GLOW Challenges What It Means To Be The Bad Guy

Netflix's latest series makes us root for the heel.

In wrestling, there are “heels” and there are “faces.” Heels are the bad guy brought in to fight a face. Faces are good guys that have to defeat a heel. There’s no overlap, and if the face doesn’t win, it’s because the heel cheated, and the face will live to fight another day for JUSTICE! The demarcation line between the two is never crossed, and in the real-life professional wrestling promotion that inspired Netflix's new series, the ladies of GLOW who portrayed heels weren’t allowed to socialize with the faces, for fear fans might see them together and the illusion would be broken.

On Liz Flahive and Carly Mensch's show, it’s not so simple. We’re first introduced to Ruth Wilder (Alison Brie) in the pilot as a down-on-her-luck actress with a plucky spirit who literally gives her best friend Debbie (the amazing Betty Gilpin) the shirt off her back. We learn pretty early on, however, that she’s not as pure of heart as all that. Turns out, she slept with Debbie’s husband once while drunk. Yikes, you may think. Well, she was drunk. It was a one time thing. Sure, but then she does it again. While sober and feeling sorry for herself. Does she regret it? Yes, deeply. In a speech later on in the season, Ruth explains to a whole room full of people that while she was drunk the first time, “The second time I wasn’t. I knew what I was doing. I was sober and insecure and I think I was acting out of this deep well of resentment I didn’t even know I had.”

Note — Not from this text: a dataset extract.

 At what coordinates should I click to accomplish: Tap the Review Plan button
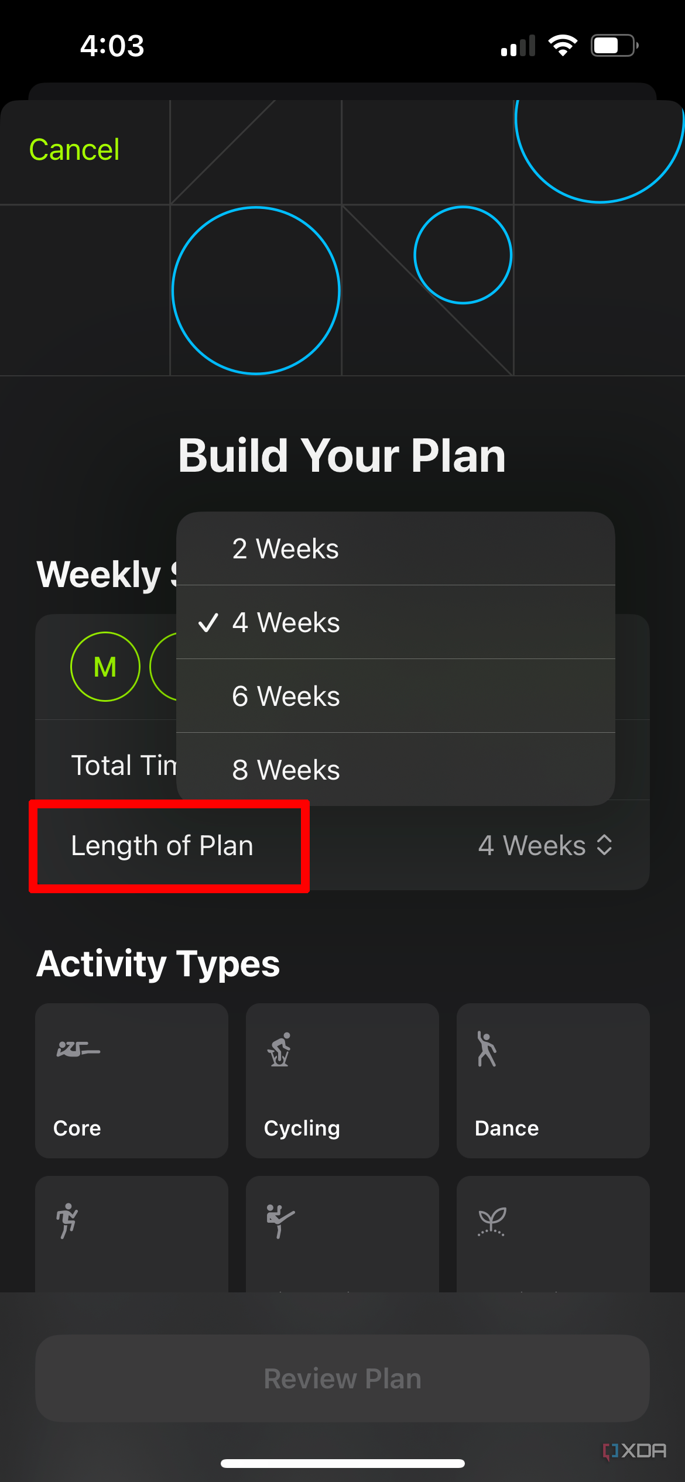(342, 1378)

Debbie herself doesn’t start out as a terribly sympathetic friend, to be honest. She tells Ruth that her own acting career became too unfulfilling, and when her husband told her he’d support her and they could have a kid, she jumped at the chance. She swears it was the best decision she ever made, and maybe Ruth should just do the same. But Debbie’s also the type of friend who will drive from Pasadena to L.A. to rescue Ruth when her purse is stolen, no questions asked, complete with a spare key to Ruth's apartment that Debbie's still kept for her.

Debbie finds out about the affair and confronts Ruth during her audition for GLOW. She vows that she's going to kick her ass and then “I never want to see you again.” As they fight, the director (Marc Maron) sees the vision for GLOW: bad guys fighting good guys in a constant struggle between good and evil. Thing is, he was on a bunch of coke. There's more to it, Sam! Debbie admits to Sam that it wasn’t that she didn’t want to act anymore - really, it’s that her soap opera producers didn't like that Debbie has a brain, that she asked too many questions and grew tired of all of the "small moments in close-up." She misses acting and decides that she wants to join the ladies of GLOW as the star, Liberty Belle, the ultimate face.

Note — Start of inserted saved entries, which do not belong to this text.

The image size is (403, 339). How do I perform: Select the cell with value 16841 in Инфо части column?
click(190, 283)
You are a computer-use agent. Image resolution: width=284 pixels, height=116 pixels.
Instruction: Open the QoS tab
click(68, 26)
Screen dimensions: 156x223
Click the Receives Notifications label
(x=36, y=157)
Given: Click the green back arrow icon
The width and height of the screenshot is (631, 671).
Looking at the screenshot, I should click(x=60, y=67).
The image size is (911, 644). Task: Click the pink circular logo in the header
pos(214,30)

Does she act like a face, though? Nope. She uses her position to make Ruth miserable, refusing to talk to her, demanding luxuries and perks the other girls aren’t allowed, and generally diva-ing her way through life and the ring. She’s a rigid, unforgiving person no matter how much Ruth tries to make it up to her. But through the course of training for the show, Debbie learns to let go and trust her other performers, even Ruth by the end…mostly.

So, which one is the bad guy? Which one is the heel? That’s what makes GLOW a truly rich show about complicated women. Even my personal favorite, the sweet Carmen (Britney Young), a legacy from a wrestling dynasty of men who just wants her own chance in the ring, lies to her family about wrestling because it’s too hard to stand up and say that she’s going after what she wants, and damn the torpedoes! What makes a character at once sympathetic and “they did WHAT now?” are these layers of very human flaws. At times, every one of the Gorgeous Ladies of Wrestling is both face and heel, just like real people are, and I for one can’t wait to see the writers continue to flesh these women out even more next season (which has yet to be announced, but come ON).